The term "evenly distributed" can itself be full of semantic problems. A narrow bell curve - a lot more of one size could be argued as very un evenly distributed in comparison to a completely flat one that had an even number of each and every particle size, from fines through to boulders. Bit of a word game really. Its fair to say though that in coffee, we mean most of the dose being one size. Even then though, it makes looking at graphs a bit mind bending. You could have a narrower distribution from fines to boulders, but the distribution could be less or more even than a wider one.

This whole topic is a bit mind bending to be honest.

If there is a difference in organic make up from fine to boulder on average then I wasn't actually even making the same coffee with a uniform fines size at all. I was in fact making a part of that coffee, Id sieved off certain parts of the coffee.
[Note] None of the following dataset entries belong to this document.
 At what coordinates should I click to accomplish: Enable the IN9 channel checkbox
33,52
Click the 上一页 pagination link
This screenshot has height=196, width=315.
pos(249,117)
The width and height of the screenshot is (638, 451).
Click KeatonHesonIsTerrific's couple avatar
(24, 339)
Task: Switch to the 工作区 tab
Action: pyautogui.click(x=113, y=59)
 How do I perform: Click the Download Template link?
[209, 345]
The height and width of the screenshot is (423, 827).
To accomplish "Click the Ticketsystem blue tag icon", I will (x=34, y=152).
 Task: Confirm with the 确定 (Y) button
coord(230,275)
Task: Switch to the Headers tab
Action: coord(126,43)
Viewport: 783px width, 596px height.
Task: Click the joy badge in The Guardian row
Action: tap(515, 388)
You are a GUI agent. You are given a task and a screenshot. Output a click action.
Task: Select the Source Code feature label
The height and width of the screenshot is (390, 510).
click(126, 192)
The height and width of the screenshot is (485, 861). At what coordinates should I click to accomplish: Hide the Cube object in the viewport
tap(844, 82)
This would then make sieving a very different experiment to Mr Walsh's, as his achieved a uniform grind within the same dose. If I achieved a uniform set of fines from a starting dose compared to sieving, I may get very different results. Maybe.
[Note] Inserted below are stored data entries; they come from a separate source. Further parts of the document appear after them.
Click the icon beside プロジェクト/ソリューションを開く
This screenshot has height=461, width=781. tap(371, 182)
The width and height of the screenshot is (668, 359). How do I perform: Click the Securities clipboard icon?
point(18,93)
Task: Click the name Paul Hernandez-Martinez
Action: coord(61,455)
For arguments sake, let's say this isn't happening and that the fines cup is representative of a cup made with uniform size, if this is the case, then something else is happening.

Maybe with no larger bits around, the heat means we quickly extract elements we don't want from the fines as the heat starts higher and stays higher for the duration of the extraction. Maybe we then want a larger size that takes some of this heat, allowing the top end of the extraction of the fines to take place at a lower temperature. In essence this may mean there is a perfect ratio between two sizes of grind.

The EK definitely produces a lot of two different kinds of sizes. Its overall distribution does appear to be narrower but it produces a lot of fines. (Noted here as approximately 0-80 microns)When the axis on the commonly distributed grind profile assessments is changed from total volume, to surface area contribution, or amount of individual pieces, the graphs then looks very different. It also produces a lot around size 150-400microns.

Is it this relationship that contributes so much to its success, along with a lack of boulders*. The last question I have regarding boulders and fines is to do with extracting from used material, such as pulling a shot through a used puck. Will a boulders surface be more heavily mined for solids by the water? If its un able to get deep in to the boulder will we take different compounds from the surface to reach 20%. As opposed to the fines, where the heat transfer means that we extract different compounds by moving through more "fresh" un mined material to reach the same extraction percentage.

A good friend of mine, won't like this article, it asks far more questions than it even attempts to answer. I kind of like that. Questions for the sake of it however aren't always useful, but nagging uncertainties need exploring, and the pursuit to answer them is worthwhile, even if they are dismissed. We are always learning about coffee. I'm excited by the curiosity our industry does and can have, and I look forward to looking back on this at some future point, hopefully benefiting from a new understanding about the mysteries of grinding.

* boulders present an interesting concept as regards espresso flow rate. Logically a finer grind will produce a slower rate and vice versa, the classic analogy being the flow of water through sand, as opposed to the flow of water through pebbles. I guess the question though, is would the odd pebble chucked in with the sand actually slow it down further as the sand almost holds the pebble. The water goes found it and us presented with a smaller space of sand particles to then pass through. Are the pebbles/boulders effectively creating a number of bottle necks within a dose.